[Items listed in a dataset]
-=-=-=-=-

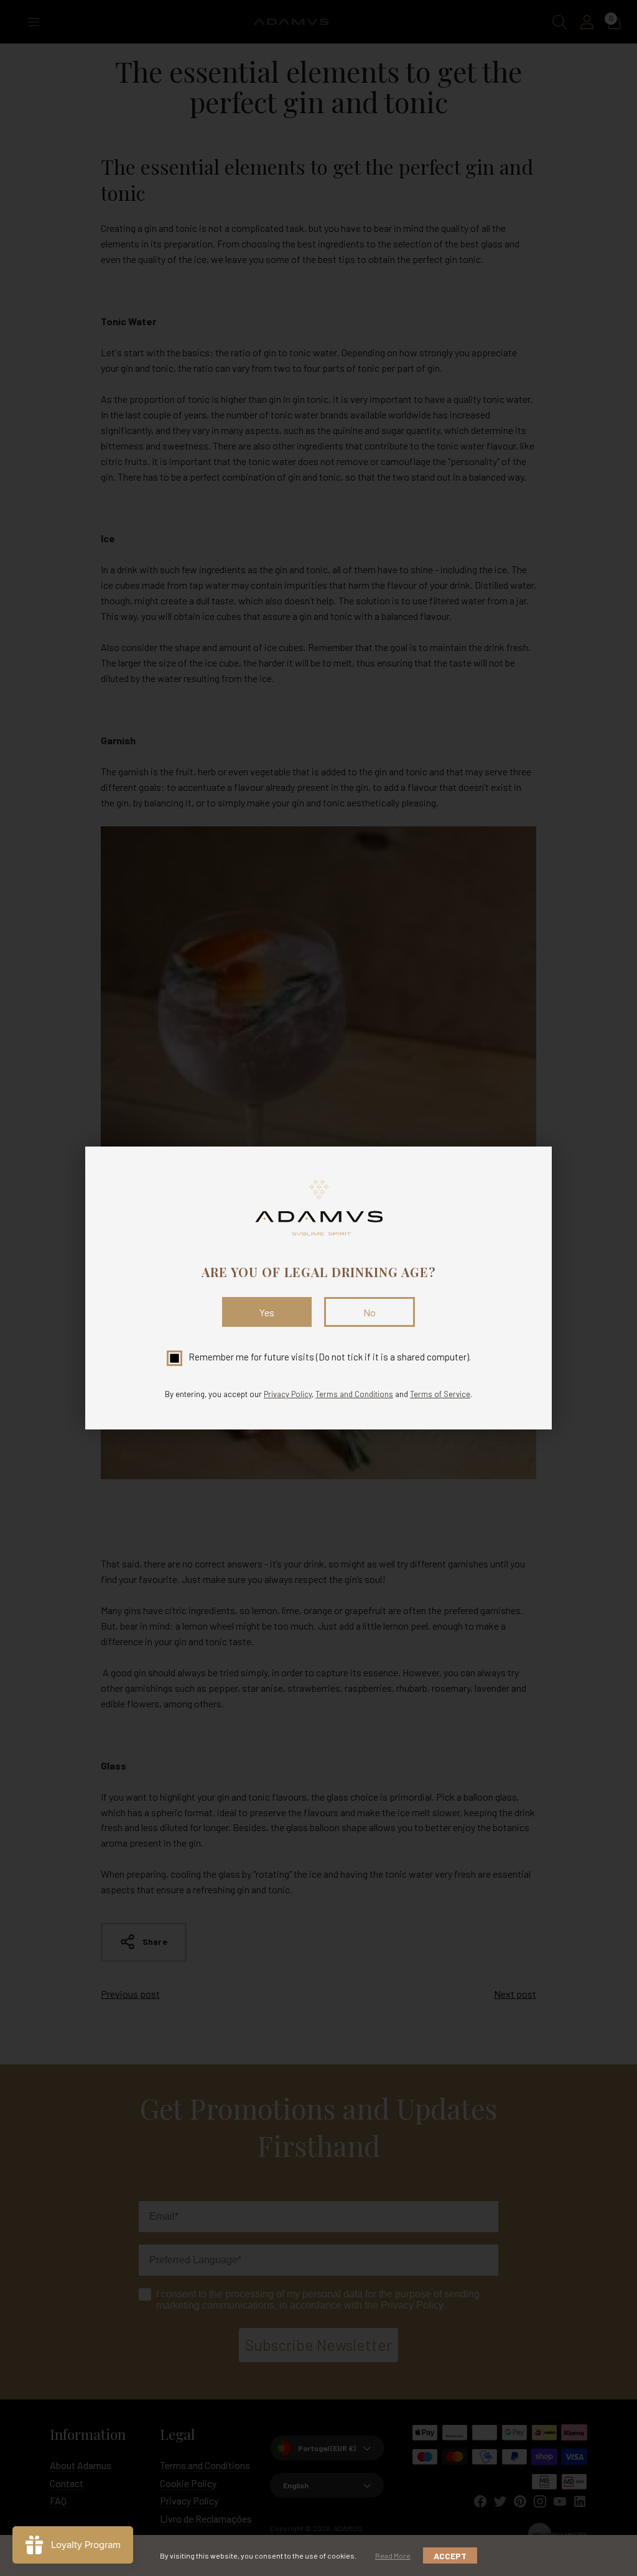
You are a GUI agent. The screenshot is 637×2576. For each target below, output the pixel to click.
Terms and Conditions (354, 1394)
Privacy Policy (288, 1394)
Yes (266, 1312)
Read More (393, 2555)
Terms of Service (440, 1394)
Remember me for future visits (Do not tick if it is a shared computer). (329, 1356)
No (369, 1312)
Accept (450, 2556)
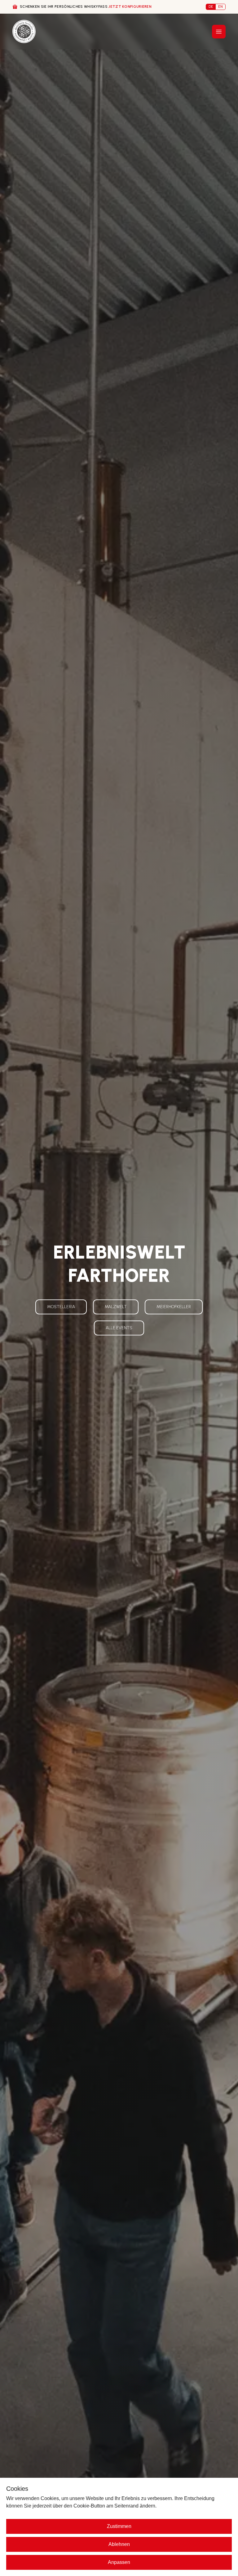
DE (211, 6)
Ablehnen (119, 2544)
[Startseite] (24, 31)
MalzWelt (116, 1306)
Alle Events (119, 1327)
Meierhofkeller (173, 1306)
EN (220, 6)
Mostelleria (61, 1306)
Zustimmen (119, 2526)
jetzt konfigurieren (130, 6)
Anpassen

-=-=-=-=-

Work to be completed
An exact copy of every record above is needed, with all pictures left out.

Problem solution
You are a GUI agent. The screenshot is 637×2576. For each target below, output the pixel to click.
Terms and Conditions (354, 1394)
Privacy Policy (288, 1394)
Yes (266, 1312)
Read More (393, 2555)
Terms of Service (440, 1394)
Remember me for future visits (Do not tick if it is a shared computer). (329, 1356)
No (369, 1312)
Accept (450, 2556)
DE (211, 6)
Ablehnen (119, 2544)
[Startseite] (24, 31)
MalzWelt (116, 1306)
Alle Events (119, 1327)
Meierhofkeller (173, 1306)
EN (220, 6)
Mostelleria (61, 1306)
Zustimmen (119, 2526)
jetzt konfigurieren (130, 6)
Anpassen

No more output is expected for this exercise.